Experimental and Theoretical Exploration of the Initial Steps in the Decomposition of a Model Nitramine Energetic Material: Dimethylnitramine

摘要

Decomposition of dimethylnitramine (DMNA, (CH3)2NNO2) has been studied extensively over the past decades. Although several different mechanisms have been proposed for the initial decomposition of DMNA, the dominant decomposition channel is still far from fully understood. In this report, we collect all the results reported in the literature, along with our new experimental and theoretical results, into a single reference for a sensible comparison in order to reach a general conclusion on DMNA decomposition. In this effort, nanosecond laser, energy resolved spectroscopy and complete active space self-consistent field (CASSCF) calculations are employed. The parent DMNA molecule is electronically excited using two different UV excitation wavelengths, 226 and 193 nm, to initiate the decomposition process. The NO molecule is observed as a major decomposition product with relatively hot (120 K) rotational and cold vibrational distributions by both time-of-fiight mass spectrometry and laser induced fluorescence spectroscopy. On the basis of the experimental observations, a nitro—nitrite isomerization mechanism is predicted to be the major channel of decomposition of DMNA in the excited electronic state with a minor contribution from the HONO elimination mechanism. The branching ratio between nitro—nitrite isomerization and HONO elimination channels is estimated to be approximately 1:0.04. CASSCF calculations show that surface crossing (conical intersection) between upper and lower electronic states along the nitro—nitrite isomerization reaction coordinate plays an important role in the overall decomposition of DMNA. Presence of such an (S2/S1)_(CI) conical intersection in the nitro—nitrite isomerization reaction coordinate provides a direct nonadiabatic decomposition pathway from the Franck—Condon point of the S2. surface, which is experimentally accessed by 226 nm photoexcitation.

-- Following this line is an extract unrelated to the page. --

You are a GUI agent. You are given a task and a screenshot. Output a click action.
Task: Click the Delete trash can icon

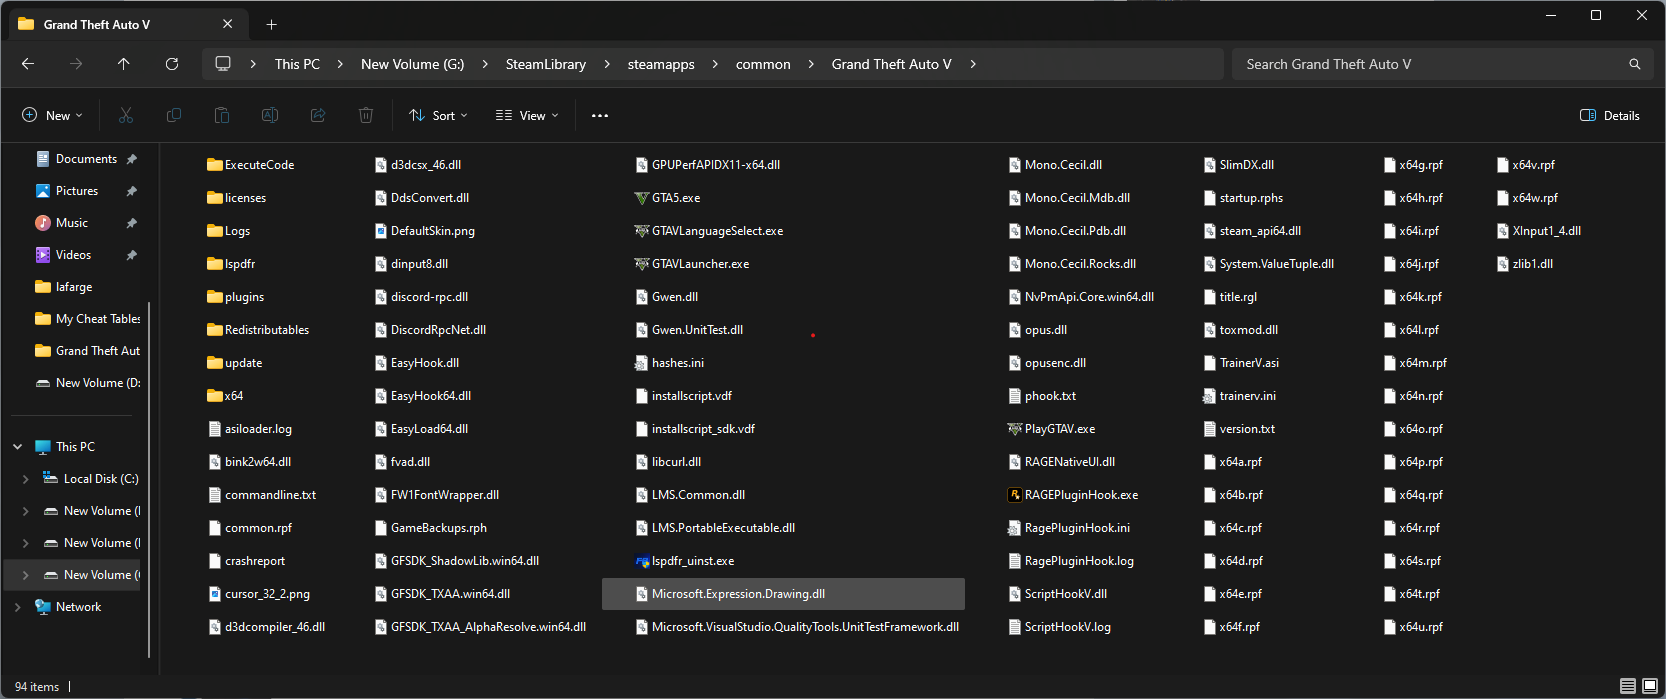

This excited state isomerization takes place through a loose geometry for which the NO2 moiety interacts with the (CH3)2N moiety from a long distance (～2.8 A); however, in the ground electronic state, a similar (S1/S0)_(CI) conical intersection in this nitro—nitrite isomerization reaction coordinate hinders the isomerization exit channel, rendering NO2 elimination as the major thermal decomposition channel of DMNA.